Polar Preparations

Preparations are afoot for a big international conference in the Chamber of Commerce nearby, the beautiful mid-nineteenth-century palais of creamy-beige stone with ornate clock and cupids and pointy bits on the roof, also known as La Bourse.  They've relaid the sidewalk in front, trucks are busy unloading, and signs around town point the way.

The conference is called Quais du Polar. A quai is of course a "quay," or a station platform, and polar is slang for a thriller or whodunit. Thriller writers and filmmakers are coming from around the world. Although I don't read the genre much, having grown up adoring Dorothy Sayers, Edmund Crispin, Ngaio Marsh, and now fearing the contemporary school is too brutal, this is exciting; apparently one novel out of every four sold in France is a polar. 

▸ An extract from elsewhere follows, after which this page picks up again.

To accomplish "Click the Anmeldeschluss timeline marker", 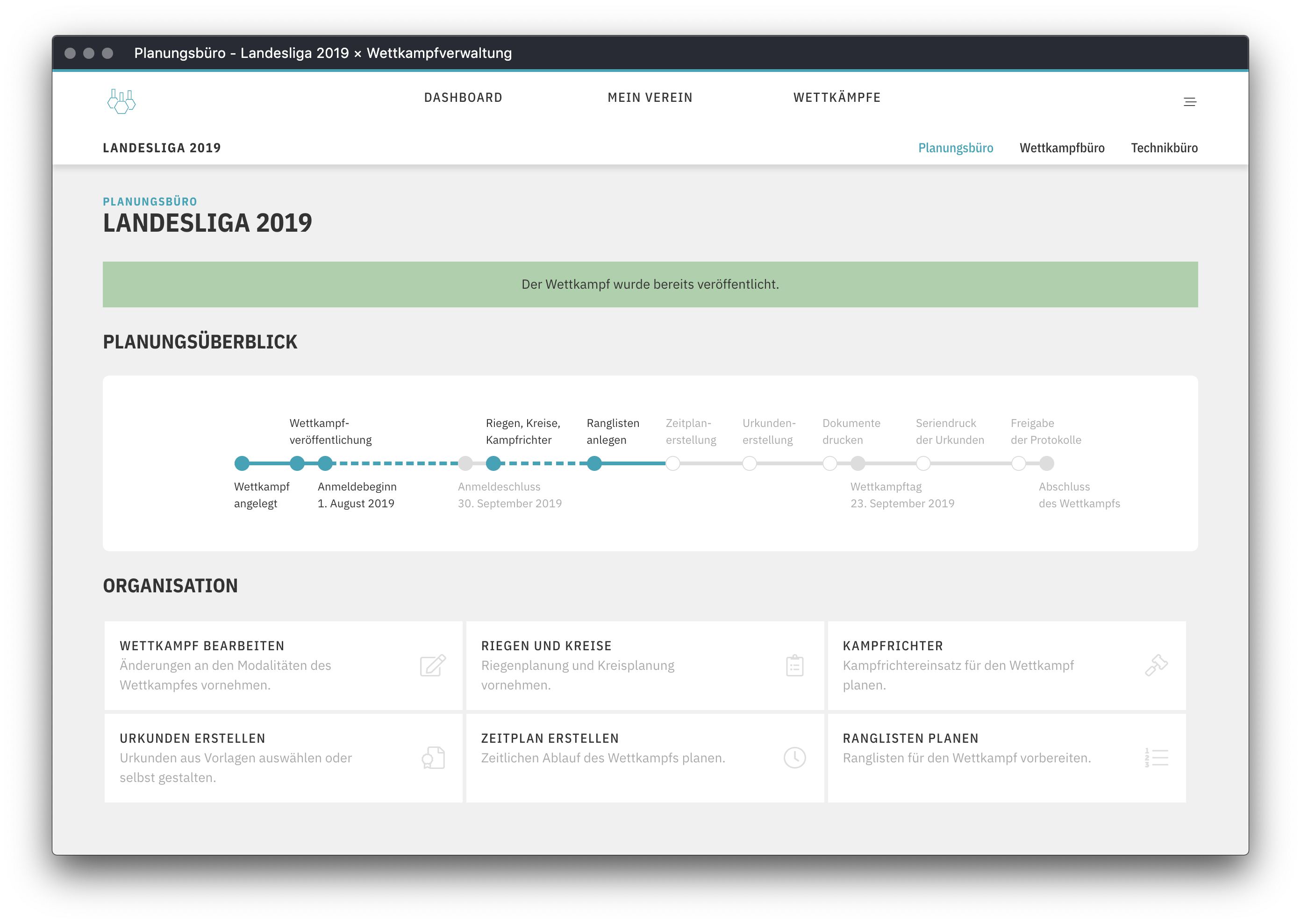I will click(465, 464).
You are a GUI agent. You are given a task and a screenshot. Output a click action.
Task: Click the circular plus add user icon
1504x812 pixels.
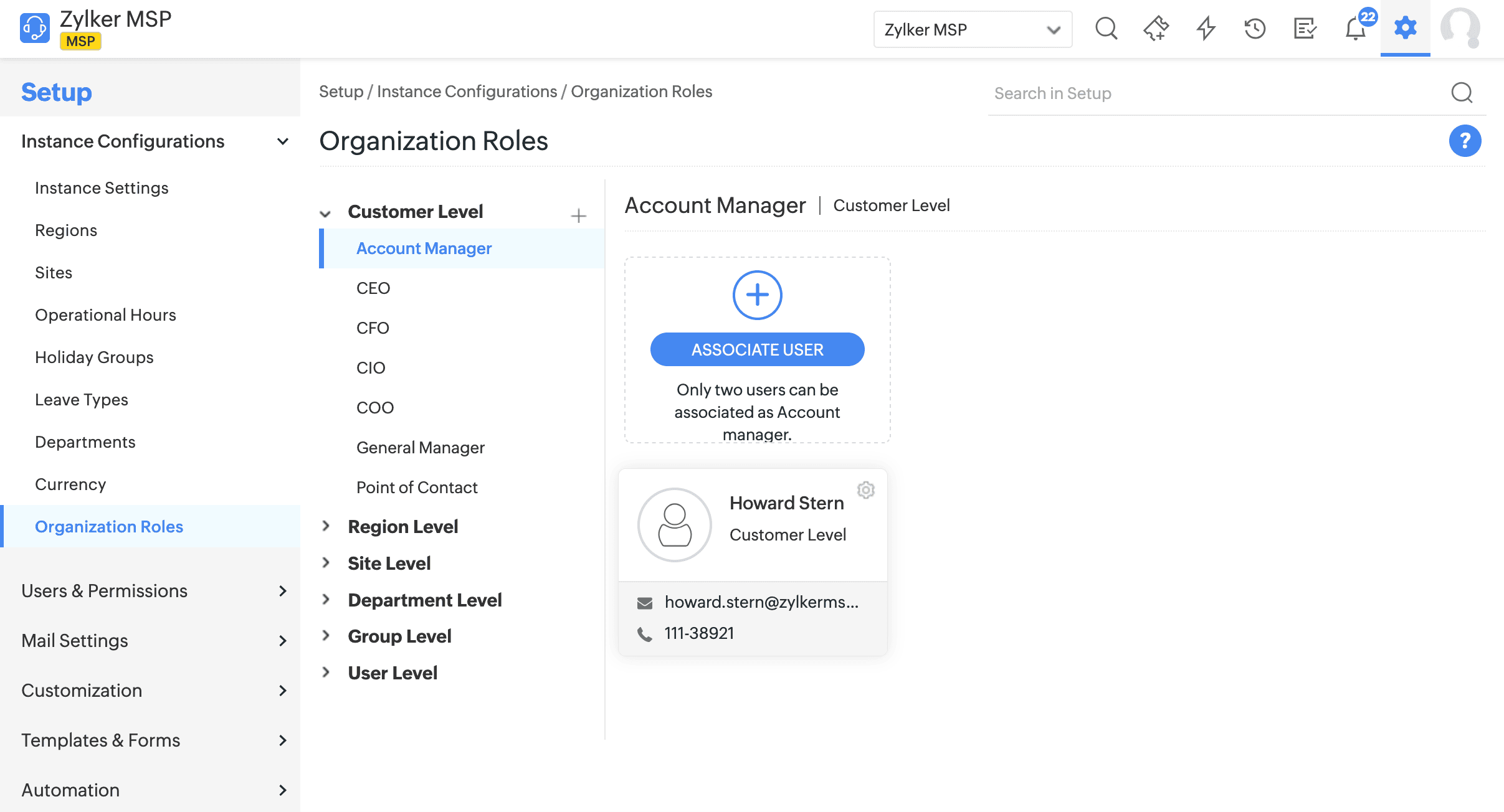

But what is the origin of this expression? Some dictionaries suggest it's simply a contraction of the word policier, as in roman policier, "detective story." Others give no derivation at all. Of course I've googled around a bit, and, in a 2004 interview on the website polarnoir, the writer Jean-Bernard Pouy says a journalist created the word, but he doesn't say who, or in what context.

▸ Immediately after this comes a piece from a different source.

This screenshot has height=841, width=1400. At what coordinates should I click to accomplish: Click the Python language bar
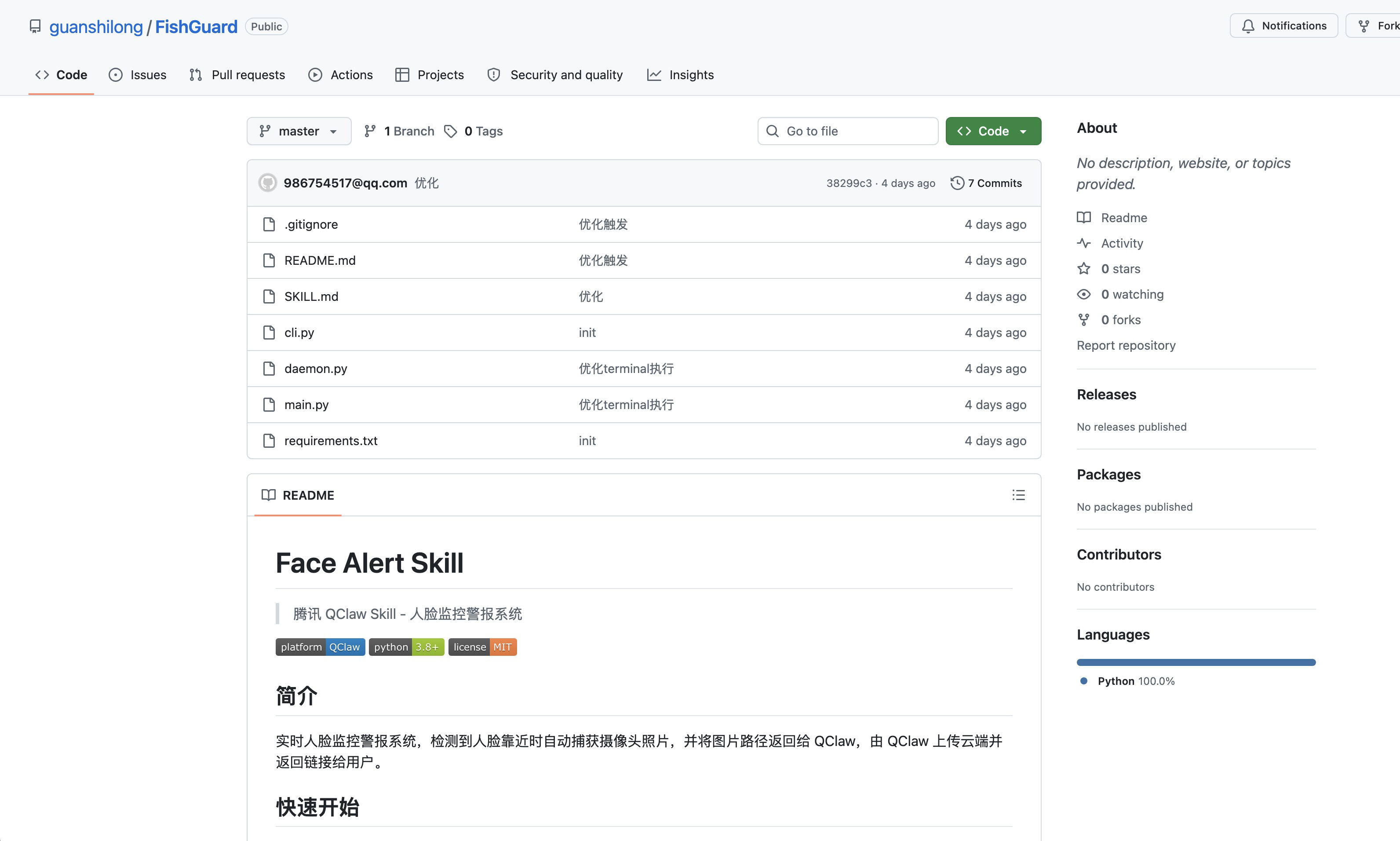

Apparently polar first applied more to films, but is now used mainly of books; however, the conference will include books, films, and that big genre here, BD, bandes dessinées: comic strips and graphic novels.  There's also a contest inviting you to write a story; the instructions say they want a polar urbain but otherwise, "le polar est un genre généreux et le champ vous est libre de l'intrigue policière au fantastique, du gris au noir le plus noir, du populo le plus crasseux au bobo le plus snob."  *


I might go to an event or two; at least it would be a change from the activities that have punctuated the last two weeks, such as an MRI appointment, confirmation of a herniated disk, sessions with the kiné (kinésithérapeute, a French physical therapist), exercises I should be doing, core-strengthening postures I should be assuming, and all that non-thrilling stuff.



*The genre is a generous one and the field is open for anything from detective story to fantasy, from the slightly grey to the deepest noir, with the most gritty characters or the most up-market bourgeois bohemians.